## Yang Dikerjakan
Tuliskan kembali tanpa perubahan sedikit pun bagian tulisan tentang remaja di masa pandemi di bawah ini, dari "Selama lima sampai" sampai dengan "dari remaja-remaja ini.".

Powered by Blogger.

Sunday, 7 June 2020

Tag:

REMAJA TANGGUH TERLATIH PANDEMI


Pandemi Corona Virus Disease 2019 (Covid-19) telah membuat berbagai aktivitas-aktivitas yang semestinya dianggap mainstream menjadi aktivitas-aktivitas yang ekstrim jika dilakukan. Memang sulit untuk diterima ketika kita harus menuruti himbauan pemerintah untuk meninggalkan kebiasaan-kebiasaan yang bahkan telah auto-pilot bagi fungsi otak dan tubuh kita. Aktivitas-aktivitas biasa seperti berkumpul bersama teman-teman, pergi ke pasar, sekolah, ke tempat wisata, bersalaman bahkan sholat berjamaah telah menjadi aktivitas yang ekstrim jika kita tetap memaksa untuk melakukannya. Semua kalangan mengalami  dampak yang cukup signifikan dari pandemi ini, tak terkecuali para remaja yang berstatus pelajar dan mahasiswa.

Selama lima sampai dengan enam hari dalam satu minggu, remaja-remaja ini biasanya mempunyai kehidupan yang cukup berat namun pula menyenangkan bersama keluarga baru yang sebaya mereka. Interaksi remaja di kehidupan sekolah, kampus, pesantren, dan lainnya adalah masa-masa yang harus mereka lewati dalam membentuk kemampuan sosial diantara mereka. Memang terkadang pelajaran-pelajaran yang diberikan membuat remaja-remaja ini jenuh. Pada kenyataannya hari libur dan jam kosong merupakan oase ditengah gurun bagi sebagian dari mereka. Ketika pengumuman pemerintah mengenai peliburan sekolah, kampus, dan sektor lainnya, oase yang mereka rasakan selama ini telah berubah menjadi sungai yang mengalir begitu deras. Keharusan untuk cemas dalam situasi ini malahan tidak berlaku bagi sebagian dari remaja-remaja ini.

## Bahan yang Diberikan

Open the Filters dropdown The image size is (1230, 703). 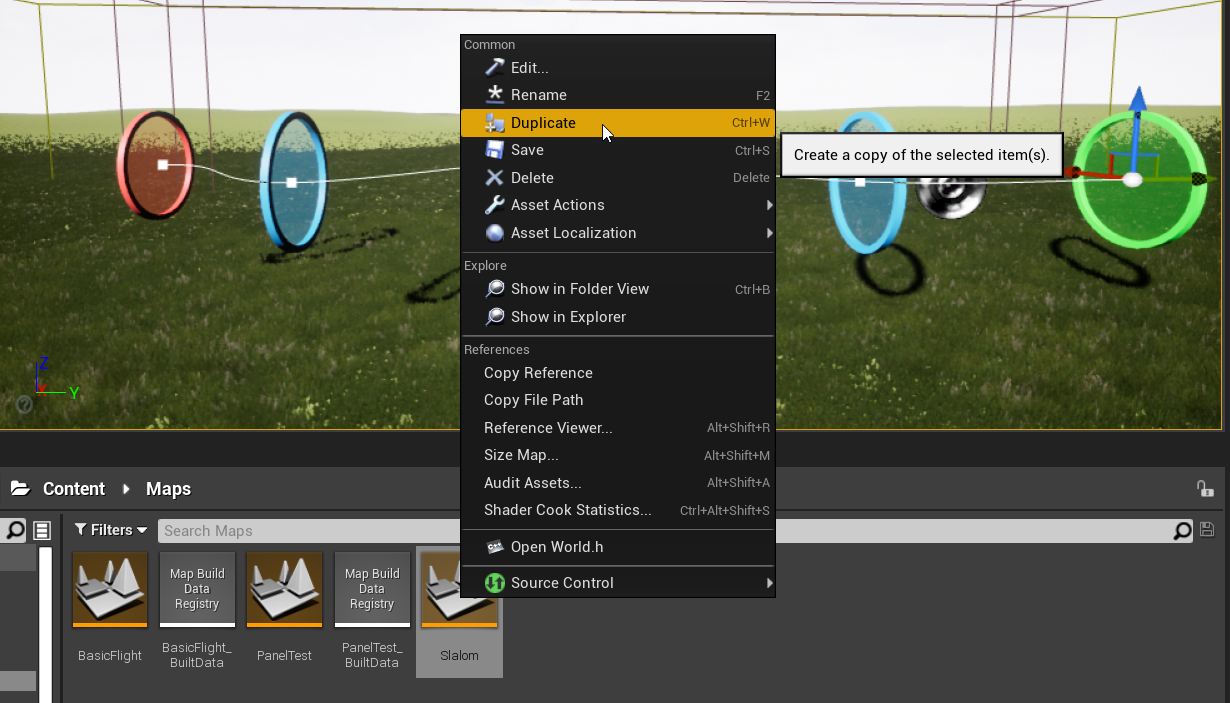click(x=111, y=530)
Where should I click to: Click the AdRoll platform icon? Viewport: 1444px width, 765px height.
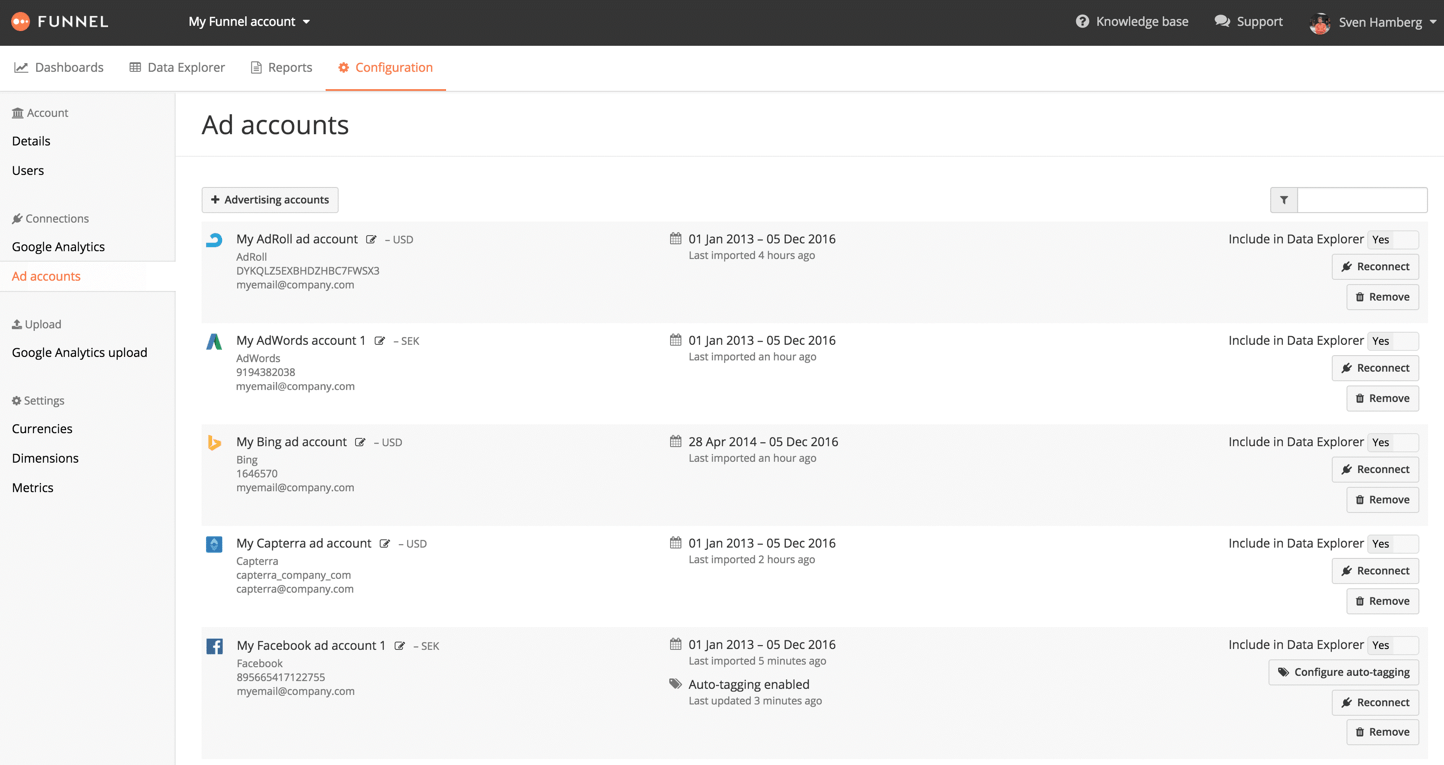214,239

## Jawaban
Selama lima sampai dengan enam hari dalam satu minggu, remaja-remaja ini biasanya mempunyai kehidupan yang cukup berat namun pula menyenangkan bersama keluarga baru yang sebaya mereka. Interaksi remaja di kehidupan sekolah, kampus, pesantren, dan lainnya adalah masa-masa yang harus mereka lewati dalam membentuk kemampuan sosial diantara mereka. Memang terkadang pelajaran-pelajaran yang diberikan membuat remaja-remaja ini jenuh. Pada kenyataannya hari libur dan jam kosong merupakan oase ditengah gurun bagi sebagian dari mereka. Ketika pengumuman pemerintah mengenai peliburan sekolah, kampus, dan sektor lainnya, oase yang mereka rasakan selama ini telah berubah menjadi sungai yang mengalir begitu deras. Keharusan untuk cemas dalam situasi ini malahan tidak berlaku bagi sebagian dari remaja-remaja ini.